Sin embargo, el guía nativo, Héctor Vargas, dijo que en una conversación con un guerrero del Tigïino, el mismo día del crimen, este reveló que el móvil del crimen se debió al pedido de los madereros y que fue planificado con al menos dos semanas de anticipación.
Vargas señaló que por su trabajo conoce que en el área del suceso existe la intromisión reiterada de madereros, que en lo que va del año han sacado más de 300 árboles de cedro de esta área, para llevarlos hasta Colombia.
Agregó que en la conversación conoció que por cada árbol los madereros pagan a la gente de Tigüino un dólar. Muchas veces un guerrero huaorani identificado como Babe, que habría ordenado el crimen, es quien cobra estos valores.
Negocio productivo
Indicó que el negocio de la madera es muy productivo pues se manejan de 1 a 2 millones de dólares anuales. “Los madereros por temor a estos grupos que estaban dispersos en estado primitivo nunca se introducían más allá del río Tigüino, pero en los últimos meses habían llegado a la población de Babeno, a una hora de Shell, cerca de la zona intangible de los tagaeri y taromenane”, anotó.

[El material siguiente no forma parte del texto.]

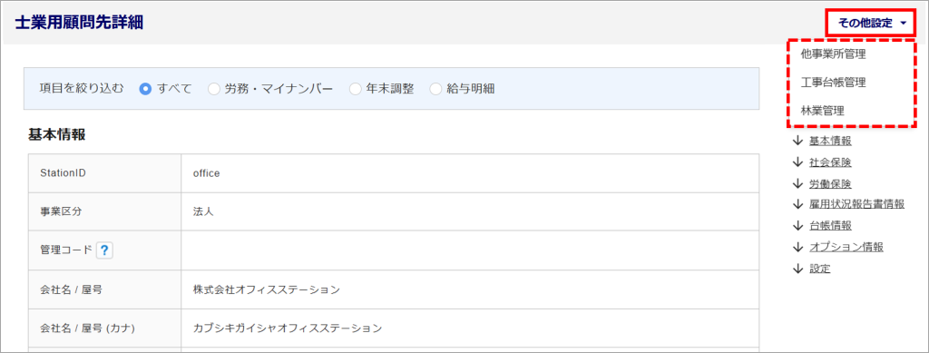Select the 労務・マイナンバー filter radio button
This screenshot has height=353, width=929.
214,90
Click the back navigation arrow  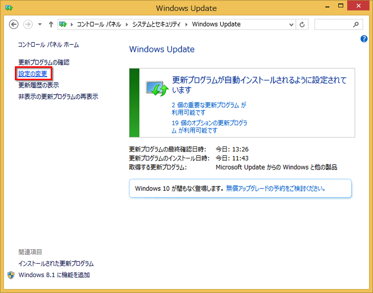coord(14,24)
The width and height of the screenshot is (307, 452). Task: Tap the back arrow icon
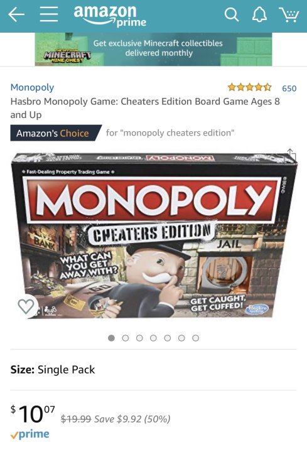pyautogui.click(x=16, y=14)
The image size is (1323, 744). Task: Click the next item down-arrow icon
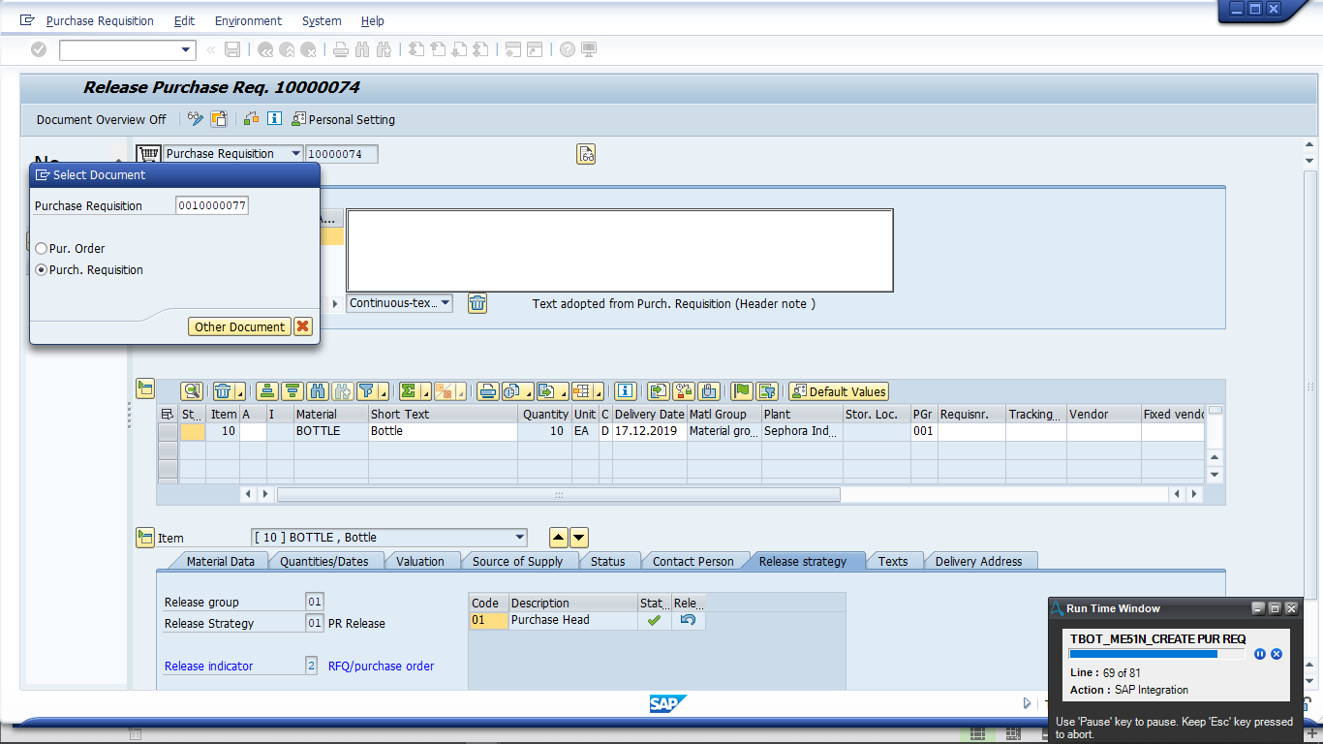tap(578, 538)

El guía dijo que las piezas de madera tienen que pasar por tres controles militares antes de llegar a Colombia, empezando por el Tigüino, luego por Coca y finalmente Santa Cecilia para entrar por Putumayo; “lo sorprendente es que logran pasar estos controles”, enfatizó Vargas.
A través de una conversación en el idioma huao con un viejo huaorani, habitante de Tigüino, conoció que ellos nunca van a decir que los madereros les pagaron para matar y que simplemente van a aparentar que se trata de una venganza entre clanes.